Charles Dow described the stock market as having three trends: primary bull and bear markets that can endure for several months to several years; secondary reactions that tend to span a few weeks to a few months; and daily ups and downs that reflect news and the related vagaries of buying and selling.
The Dow Theory, which owes much to Dow's editorials in The Wall Street Journal between 1899 and 1902, is best at identifying primary bull and bear markets. When both the Dow Industrials and Dow Transports are reaching significant highs (or lows), the primary trend is bullish (or bearish). Following this simple rule has been highly rewarding over the last 100-plus years, and since 1946 Dow Theory Forecasts has recommended that investors focus mostly on the primary trend when setting stock-market exposure.
Still, secondary reactions are hugely important, for it is the penetration of the endpoints of previous secondary reactions that signals a change in the primary trend. Corrections in mature bull markets can be nerve-racking, for every change in the primary trend begins with a reaction against the prevailing trend.
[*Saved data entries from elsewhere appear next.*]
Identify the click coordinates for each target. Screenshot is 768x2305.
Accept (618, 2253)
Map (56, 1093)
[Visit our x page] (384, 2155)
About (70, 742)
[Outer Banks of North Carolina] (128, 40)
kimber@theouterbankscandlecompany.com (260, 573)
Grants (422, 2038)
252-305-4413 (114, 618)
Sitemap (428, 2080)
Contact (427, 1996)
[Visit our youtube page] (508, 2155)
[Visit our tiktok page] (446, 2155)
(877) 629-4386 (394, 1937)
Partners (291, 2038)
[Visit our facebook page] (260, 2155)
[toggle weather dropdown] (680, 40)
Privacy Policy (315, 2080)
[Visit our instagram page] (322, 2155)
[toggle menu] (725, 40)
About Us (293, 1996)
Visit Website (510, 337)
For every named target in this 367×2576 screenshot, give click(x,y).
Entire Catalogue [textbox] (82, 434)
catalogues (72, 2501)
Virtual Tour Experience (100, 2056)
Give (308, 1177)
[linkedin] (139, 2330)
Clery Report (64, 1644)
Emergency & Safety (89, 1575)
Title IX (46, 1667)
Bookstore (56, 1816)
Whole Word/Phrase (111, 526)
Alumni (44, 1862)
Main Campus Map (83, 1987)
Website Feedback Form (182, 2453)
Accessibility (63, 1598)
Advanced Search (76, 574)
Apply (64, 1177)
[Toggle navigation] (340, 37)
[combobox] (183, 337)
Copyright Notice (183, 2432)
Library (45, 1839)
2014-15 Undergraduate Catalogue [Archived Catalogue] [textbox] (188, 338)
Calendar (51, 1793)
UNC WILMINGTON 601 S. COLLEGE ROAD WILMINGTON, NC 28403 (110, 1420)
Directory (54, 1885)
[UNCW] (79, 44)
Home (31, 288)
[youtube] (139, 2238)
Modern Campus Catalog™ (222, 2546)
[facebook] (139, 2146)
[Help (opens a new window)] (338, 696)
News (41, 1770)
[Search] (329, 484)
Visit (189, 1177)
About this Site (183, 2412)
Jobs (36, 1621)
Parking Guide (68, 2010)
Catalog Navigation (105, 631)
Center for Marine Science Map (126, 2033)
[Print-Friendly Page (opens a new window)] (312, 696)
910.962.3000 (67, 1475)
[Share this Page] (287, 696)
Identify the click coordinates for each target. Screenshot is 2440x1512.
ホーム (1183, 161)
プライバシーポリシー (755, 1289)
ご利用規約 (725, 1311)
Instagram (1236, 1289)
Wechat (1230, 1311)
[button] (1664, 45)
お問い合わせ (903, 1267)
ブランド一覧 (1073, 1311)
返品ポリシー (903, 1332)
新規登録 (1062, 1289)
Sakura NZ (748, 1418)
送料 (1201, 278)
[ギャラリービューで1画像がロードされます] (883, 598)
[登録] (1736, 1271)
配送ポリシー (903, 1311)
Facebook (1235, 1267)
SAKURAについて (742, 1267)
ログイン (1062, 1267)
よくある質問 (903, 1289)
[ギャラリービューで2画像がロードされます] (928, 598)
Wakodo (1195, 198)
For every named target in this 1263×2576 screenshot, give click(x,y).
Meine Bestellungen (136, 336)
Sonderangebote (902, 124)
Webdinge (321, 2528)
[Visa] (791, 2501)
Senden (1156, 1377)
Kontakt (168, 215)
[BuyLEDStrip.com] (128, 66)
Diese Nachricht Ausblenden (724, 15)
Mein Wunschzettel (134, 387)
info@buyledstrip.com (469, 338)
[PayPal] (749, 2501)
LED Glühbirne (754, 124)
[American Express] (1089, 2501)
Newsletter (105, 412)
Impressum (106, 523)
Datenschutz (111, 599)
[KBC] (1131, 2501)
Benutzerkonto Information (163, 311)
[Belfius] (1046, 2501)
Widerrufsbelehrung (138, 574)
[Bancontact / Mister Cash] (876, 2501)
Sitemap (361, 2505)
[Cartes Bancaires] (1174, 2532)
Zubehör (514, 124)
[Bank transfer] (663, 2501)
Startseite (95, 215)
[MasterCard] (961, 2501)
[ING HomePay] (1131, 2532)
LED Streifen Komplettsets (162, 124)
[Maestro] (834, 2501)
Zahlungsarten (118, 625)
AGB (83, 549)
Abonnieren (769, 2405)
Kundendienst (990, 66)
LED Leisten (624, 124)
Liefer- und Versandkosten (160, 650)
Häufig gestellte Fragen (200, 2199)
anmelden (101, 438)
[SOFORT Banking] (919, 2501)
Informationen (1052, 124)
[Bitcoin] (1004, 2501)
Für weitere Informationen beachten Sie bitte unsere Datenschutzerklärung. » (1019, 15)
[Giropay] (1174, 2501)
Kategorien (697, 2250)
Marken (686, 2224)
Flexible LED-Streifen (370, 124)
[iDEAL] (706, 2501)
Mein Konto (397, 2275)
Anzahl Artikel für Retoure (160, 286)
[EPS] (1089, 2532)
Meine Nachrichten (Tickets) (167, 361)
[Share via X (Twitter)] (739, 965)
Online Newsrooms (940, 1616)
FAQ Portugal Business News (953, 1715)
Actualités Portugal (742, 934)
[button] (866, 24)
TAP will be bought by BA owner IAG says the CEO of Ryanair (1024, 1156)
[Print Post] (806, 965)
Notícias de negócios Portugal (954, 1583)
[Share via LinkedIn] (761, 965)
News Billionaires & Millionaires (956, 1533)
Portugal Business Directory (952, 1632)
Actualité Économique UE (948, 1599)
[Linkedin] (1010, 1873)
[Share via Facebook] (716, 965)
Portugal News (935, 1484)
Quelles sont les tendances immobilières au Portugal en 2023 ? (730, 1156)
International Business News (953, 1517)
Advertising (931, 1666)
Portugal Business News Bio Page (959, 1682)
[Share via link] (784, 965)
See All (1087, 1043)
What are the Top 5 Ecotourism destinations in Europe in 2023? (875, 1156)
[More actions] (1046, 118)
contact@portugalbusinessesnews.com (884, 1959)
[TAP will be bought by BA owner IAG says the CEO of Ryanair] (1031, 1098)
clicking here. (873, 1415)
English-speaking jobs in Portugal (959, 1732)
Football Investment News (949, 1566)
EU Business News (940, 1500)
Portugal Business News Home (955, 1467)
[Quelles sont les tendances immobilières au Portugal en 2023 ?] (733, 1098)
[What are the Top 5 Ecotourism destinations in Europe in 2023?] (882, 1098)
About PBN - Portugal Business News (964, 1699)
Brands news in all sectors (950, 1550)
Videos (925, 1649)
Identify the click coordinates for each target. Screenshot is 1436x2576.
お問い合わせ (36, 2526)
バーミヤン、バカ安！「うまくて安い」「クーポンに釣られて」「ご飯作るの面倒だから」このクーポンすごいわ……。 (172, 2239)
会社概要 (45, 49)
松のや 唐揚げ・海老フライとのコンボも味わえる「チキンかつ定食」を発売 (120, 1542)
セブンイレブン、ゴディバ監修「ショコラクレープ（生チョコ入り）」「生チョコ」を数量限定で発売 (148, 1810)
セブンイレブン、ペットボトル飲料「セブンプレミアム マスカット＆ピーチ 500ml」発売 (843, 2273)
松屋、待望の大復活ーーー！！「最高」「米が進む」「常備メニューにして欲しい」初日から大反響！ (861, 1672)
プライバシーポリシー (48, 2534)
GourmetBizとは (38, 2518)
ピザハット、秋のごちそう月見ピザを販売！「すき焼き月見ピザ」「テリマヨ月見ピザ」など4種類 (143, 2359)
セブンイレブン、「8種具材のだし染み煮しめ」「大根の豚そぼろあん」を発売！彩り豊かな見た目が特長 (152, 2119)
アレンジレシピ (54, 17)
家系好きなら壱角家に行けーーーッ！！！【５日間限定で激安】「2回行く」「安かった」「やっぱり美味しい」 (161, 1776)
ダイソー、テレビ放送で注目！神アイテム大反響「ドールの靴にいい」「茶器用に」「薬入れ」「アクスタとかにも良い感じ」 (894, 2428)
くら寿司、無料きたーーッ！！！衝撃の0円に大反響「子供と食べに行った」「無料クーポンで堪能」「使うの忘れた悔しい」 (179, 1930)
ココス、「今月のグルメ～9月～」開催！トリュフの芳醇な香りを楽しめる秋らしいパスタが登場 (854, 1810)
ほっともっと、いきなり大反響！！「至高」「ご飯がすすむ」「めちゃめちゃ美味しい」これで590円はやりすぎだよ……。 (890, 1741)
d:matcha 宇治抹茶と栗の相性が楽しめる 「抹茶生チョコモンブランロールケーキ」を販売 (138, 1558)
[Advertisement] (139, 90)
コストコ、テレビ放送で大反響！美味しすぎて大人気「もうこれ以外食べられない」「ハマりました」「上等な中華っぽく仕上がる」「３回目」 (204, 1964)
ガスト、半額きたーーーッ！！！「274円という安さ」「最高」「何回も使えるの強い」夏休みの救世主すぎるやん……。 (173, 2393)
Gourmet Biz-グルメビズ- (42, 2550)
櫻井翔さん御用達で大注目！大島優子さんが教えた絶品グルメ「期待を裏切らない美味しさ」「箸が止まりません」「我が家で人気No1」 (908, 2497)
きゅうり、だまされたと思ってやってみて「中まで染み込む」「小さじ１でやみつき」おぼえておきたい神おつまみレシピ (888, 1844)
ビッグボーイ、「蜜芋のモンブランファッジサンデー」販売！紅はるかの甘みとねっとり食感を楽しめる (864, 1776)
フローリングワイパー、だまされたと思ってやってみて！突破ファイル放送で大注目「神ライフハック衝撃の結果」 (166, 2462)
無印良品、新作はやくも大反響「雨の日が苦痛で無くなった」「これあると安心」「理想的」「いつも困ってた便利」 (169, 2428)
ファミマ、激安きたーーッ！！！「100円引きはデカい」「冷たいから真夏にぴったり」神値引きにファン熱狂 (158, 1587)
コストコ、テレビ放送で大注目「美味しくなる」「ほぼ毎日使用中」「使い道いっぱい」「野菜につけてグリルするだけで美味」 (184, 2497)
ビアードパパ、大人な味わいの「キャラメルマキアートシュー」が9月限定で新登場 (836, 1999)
A typical secondary correction retraces one-third to two-thirds of the preceding advance over three to 12 weeks, but history suggests that even those broad parameters should be viewed as rough guidelines. For the Industrials, a one-third to two-thirds retracement of the advance since mid-November would bring a decline to about 13,525 to 13,035. For the Transports, such a retracement would put the average at 5,600 to 5,240.
The market has now gone 15 months without a 10% correction and more than three months without a 5% correction — both unusually long winning streaks. More than 80% of New York Stock Exchange stocks are trading above their 200-day moving average — a percentage higher than 90% of the daily observations since January 1989 and a level associated with a higher-than-normal risk of a correction.
The percentage of bullish investment newsletters exceeds the percentage bearish by more than 26% — down from nearly 34% in early February but still at a level that often presages a market pullback, according to Investors Intelligence. Surveys of individuals also reveal fairly widespread optimism, and option prices suggest traders are complacent.
The primary trend is bullish. Secondary corrections are difficult to time with any precision — and with valuations still reasonable we are not prepared to raise cash aggressively at this point — but subscribers should not be surprised by a market pullback. For now, our Buy List and Focus List have 97.5% in stocks, versus 91.9% for our Long-Term Buy List. CVS Caremark ($53; CVS) represents a top pick for new buying.